POISONING HAZARD QUESTIONS COUNSELING GUIDELINES
Do you keep household products, medicines (including acetaminophen and iron), and sharp objects out of the reach of your child and in locked cabinets? Keep medicines and hazardous products out of the sight and reach of children.
Do you dispose of old medicines? Dispose of old medicines.
Do you have safety caps on all bottles of medicine? Purchase medicines with child-resistant safety caps.
Does your child chew on paint chips or window sills? Inspect walls for peeling paint.
Do you have the number of the Poison Help Line by your phone? Keep this number by the phone and learn first aid for poisoning.
How frequently is the heating system checked where you live? Heating ventilation systems and fireplaces should be checked at least once a year.

Chart of counseling guidelines for children 1–4, (Part 1) adapted with permission from TIPP: The Injury Prevention Program, A Guide to Safety Counseling in Office Practice, p. 12–13. Produced by American Academy of Pediatrics Committee on Injury and Poison Prevention, 1994.

Counseling Guidance for Children 1–4 years old (Part 2)

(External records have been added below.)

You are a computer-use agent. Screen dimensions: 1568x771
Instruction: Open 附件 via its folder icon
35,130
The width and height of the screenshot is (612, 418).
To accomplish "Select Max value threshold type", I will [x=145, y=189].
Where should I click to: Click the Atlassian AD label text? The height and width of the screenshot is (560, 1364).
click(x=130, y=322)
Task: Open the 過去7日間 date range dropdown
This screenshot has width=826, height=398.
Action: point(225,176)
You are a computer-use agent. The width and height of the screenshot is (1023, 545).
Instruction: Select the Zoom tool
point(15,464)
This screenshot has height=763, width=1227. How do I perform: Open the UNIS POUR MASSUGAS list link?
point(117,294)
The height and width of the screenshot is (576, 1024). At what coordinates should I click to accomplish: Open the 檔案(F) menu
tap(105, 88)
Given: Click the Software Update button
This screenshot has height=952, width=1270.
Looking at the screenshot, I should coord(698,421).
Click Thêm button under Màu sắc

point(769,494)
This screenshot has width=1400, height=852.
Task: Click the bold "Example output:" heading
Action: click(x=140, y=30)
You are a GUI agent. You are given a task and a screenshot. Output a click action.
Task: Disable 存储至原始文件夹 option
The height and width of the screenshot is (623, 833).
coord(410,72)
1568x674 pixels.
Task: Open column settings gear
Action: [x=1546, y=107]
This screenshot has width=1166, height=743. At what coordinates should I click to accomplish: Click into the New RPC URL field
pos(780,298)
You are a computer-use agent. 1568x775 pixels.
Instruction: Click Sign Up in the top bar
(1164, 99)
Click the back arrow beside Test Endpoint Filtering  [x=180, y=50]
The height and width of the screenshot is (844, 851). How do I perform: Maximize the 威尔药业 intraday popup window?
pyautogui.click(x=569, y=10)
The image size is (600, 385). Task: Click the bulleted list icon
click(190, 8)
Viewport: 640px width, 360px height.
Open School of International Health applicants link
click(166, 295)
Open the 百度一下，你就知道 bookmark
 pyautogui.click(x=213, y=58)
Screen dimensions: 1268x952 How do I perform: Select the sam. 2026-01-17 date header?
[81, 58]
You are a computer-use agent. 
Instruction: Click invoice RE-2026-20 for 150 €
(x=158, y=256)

BURN HAZARD QUESTIONS COUNSELING GUIDELINES
Do you use electrical appliances in the bathroom? Do not leave electrical appliances within the reach of a child in the bathroom.
Do you keep electrical appliances and cords out of your child’s reach? Keep electrical cords out of a child’s reach.
Do you keep matches and cigarette lighters out of the reach of your children? Keep matches and lighters out of the reach of children.
Does anyone in your home ever smoke? Most deaths due to home fires are caused by smoking.
Do you have an escape plan in the event of a fire in the home? Develop an escape plan in the event of a fire in the home.
Do you have working fire extinguishers in your home? Buy a fire extinguisher for your home.
Do you have working smoke alarms in your home? Install smoke alarms in your home.
Have you checked the temperature of the hot water where you live? Check hot water temperature.
Do you keep the handles of pots and pans on the stove out of the reach of children? Keep hot pots and pans out of the reach of children.
WATER HAZARD QUESTIONS COUNSELING GUIDELINES
Do you leave your child alone in the bathtub? Don’t leave your child alone in a tub, even for a moment.
Do you take your child on a boat? Always have the child wear a Coast Guard-approved life jacket.
Do you have a pool or hot tub where you live? Fence in your pool or hot tub on all sides.
Do you allow your child to swim unsupervised? Do not let children swim without supervision.
BICYCLE HAZARD QUESTIONS COUNSELING GUIDELINES
Does your child ride on your bicycle with you? Use an approved child carrier.
AUTO HAZARD QUESTIONS COUNSELING GUIDELINES
How are your children restrained when they ride in a car? Children this age should always be properly restrained in a child safety seat. Select a safety seat that fits your child’s size and weight and that can be installed properly in your car.
Do you leave your child alone in the car? NEVER leave a child alone in a car.
Where do you seat your children in the car? Seat a child in the rear seat of the vehicle.
Does your car have a passenger air bag? Never put children in front of passenger air bags.
Do you lock the car doors before driving? Buckle up and lock up!
Does your child play in the driveway or in or near the street? Young children should not play in driveways or near busy streets.
TOY HAZARD QUESTIONS COUNSELING GUIDELINES
Do you check your child’s toys for safety hazards? Inspect toys for safety hazards.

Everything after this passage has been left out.